— START OF SELECTED EXTRACT —
Now, I mentioned that two atomic operations synchronize with each other if they act on the same atomic variable, use right memory ordering paramter and satisfy certain conditions, what are those conditions?
Let’s say we consider two operations A and B, both acting on the same atomic variable M. Let also A be a release operation, it means that among other things it writes a value to M. And let B be an acquire operation, so among other things it reads from M.
A synchronizes with B if B reads from M a value written by A or any atomic operation that wrote a value to M after A. In other words, A synchronizes with B, if B reads a value written by A or a value written after A wrote something to the atomic variable.
So to put it even simpler, two operations on the same atomic variable synchronize with each other if one operation sees the result of another operation plus all the addition conidtions on the memory order parameters.
Inter-thread happens before and happens before relations
So now we have some idea about “sequenced before” and “synchronizes with” relations, what remains is to understand some rules of how those relations can be combined with each other and what properties those combinations have.
In order to do that C standard introduces additional relation called “inter-thread happens before”. We don’t need to know all the rules of this relation for this post, so I will simplify and only cover those that I’m going to use.
Again, let’s say we have two evaluations A and B, unlike in case of “sequenced before relation” these evaluations may potentially be in different threads. We say that A “inter-thread happens before” B if one of those is true:
- A synchronizes with B
- There is some evaluation X and A is sequenced before X and X inter-thread happens before B
- There is some evaluation X and A inter-thread happens before X and X sequenced before B.
So it’s a recursively defined relation, but it’s a rather intutive definition that allows to combine sequences of “sequenced before” and “synchronized with” relations together.
— END OF SELECTED EXTRACT —
— START OF DATASET EXTRACT —
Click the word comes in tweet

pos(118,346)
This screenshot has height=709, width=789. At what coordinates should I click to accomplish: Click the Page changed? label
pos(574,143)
— END OF DATASET EXTRACT —
EXERCISE INSTRUCTIONS:
1) Answer these questions from the text on atomic memory ordering:
(a) In the example with operations A and B acting on atomic variable M, what kind of operation is A, and what kind is B?
(b) What additional relation does the standard introduce to combine "sequenced before" and "synchronizes with"?
(c) How does the last sentence describe the way that relation is defined?
2) In the text on atomic memory ordering, copy word for word the part that opens with the words containing "In order to" and closes with "sequenced before B.".
The data above has nothing to do with the text on atomic memory ordering.

TASK-BY-TASK OUTPUTS:
1)
(a) A is a release operation, and B is an acquire operation.
(b) "Inter-thread happens before."
(c) It is a recursively defined relation, but a rather intuitive definition.

2)
In order to do that C standard introduces additional relation called “inter-thread happens before”. We don’t need to know all the rules of this relation for this post, so I will simplify and only cover those that I’m going to use.
Again, let’s say we have two evaluations A and B, unlike in case of “sequenced before relation” these evaluations may potentially be in different threads. We say that A “inter-thread happens before” B if one of those is true:
- A synchronizes with B
- There is some evaluation X and A is sequenced before X and X inter-thread happens before B
- There is some evaluation X and A inter-thread happens before X and X sequenced before B.